### THE TASK
Copy the data exactly, line for line.

(Saved data entries)
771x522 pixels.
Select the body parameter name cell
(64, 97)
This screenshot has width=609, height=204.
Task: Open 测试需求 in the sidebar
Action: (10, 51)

### EXERCISE RESULT
771x522 pixels.
Select the body parameter name cell
(64, 97)
This screenshot has width=609, height=204.
Task: Open 测试需求 in the sidebar
Action: (10, 51)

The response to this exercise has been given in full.